• _Problem to solve_
In the engineered-enzyme text below, turn the paragraph beginning "THP is a direct precursor" into a short bulleted list that keeps its main facts.

• _Supplied passage_
An engineered methyltransferase enzyme for improved production of benzylisoquinoline alkaloids

Background

Tetrahydropapaverine (THP) and papaverine are naturally occurring plant alkaloids that are commercially important. THP is a precursor of the drugs atracurium and cisatracurium, used as muscle relaxants. Papaverine is used as an antispasmodic. These clinically useful molecules may be synthesized using traditional organic synthesis methods or using microorganisms.

Invention

The Ellington research team has developed an engineered methyltransferase enzyme capable of producing the pharmaceutically relevant compound tetrahydropapaverine (THP). The engineered enzyme uses the intermediate compound norlaudanosoline (NOR), a common intermediate for producing all benzylisoquinoline-based alkaloids. NOR can be manufactured from common metabolites using E.coli. Importantly, this engineered methytransferase performs four separate reactions that would otherwise require four individual enzymes, creating a simple path for biomanufacturing.

THP is a direct precursor to four different FDA-approved drugs; papaverine, atracurium, mivacurium, and cisatracurium. To date, the natural biosynthetic pathway to produce THP has not been characterized, and no other tools exist for producing THP biologically within microbes. In addition to the use of the novel methyltransferase enzyme for the sustainable biomanufacturing of THP within microbes, this technology can also be used as a template to produce other enzymes used in the manufacture of additional pharmaceutically relevant alkaloids, including opiates. Laboratory prototype experiments have been successfully completed, and the developed enzyme shows potential for use by pharmaceutical companies involved in the production of THP.

About the inventor

Dr. Ellington is a Professor in Molecular Biosciences, the Nancy Lee and Perry R. Bass Regents Chair in Molecular Biology, and the Wilson M. and Kathryn Fraser Research Professorship in Biochemistry at UT Austin with primary research interests in analytical chemistry, chemical biology, chemical theory/​computation, computational biology, drug development, and material characterization. He has published numerous articles/technical publications, and his research has broad applicability in developing novel synthetic organisms based on altering the translational apparatus and developing modular nucleic acid software.

• _Source data_
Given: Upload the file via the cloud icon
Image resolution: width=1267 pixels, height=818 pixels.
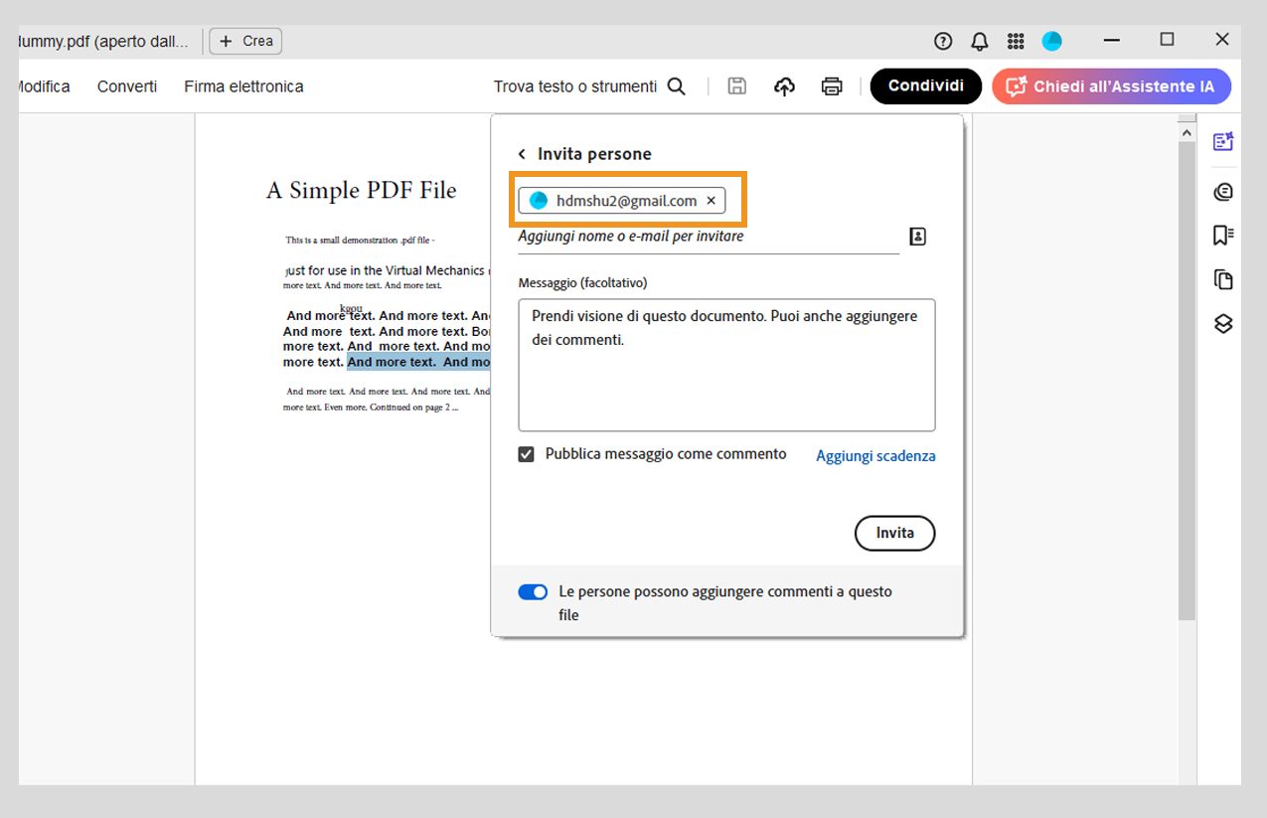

• _Problem solution_
- THP is a direct precursor to four FDA-approved drugs: papaverine, atracurium, mivacurium, and cisatracurium.
- The natural biosynthetic pathway to THP has not been characterized, and no other tools exist for producing THP biologically within microbes.
- Besides enabling sustainable biomanufacturing of THP in microbes, the new methyltransferase can serve as a template for enzymes that make other pharmaceutically relevant alkaloids, including opiates.
- Laboratory prototype experiments have been completed successfully.
- The enzyme shows potential for use by pharmaceutical companies that produce THP.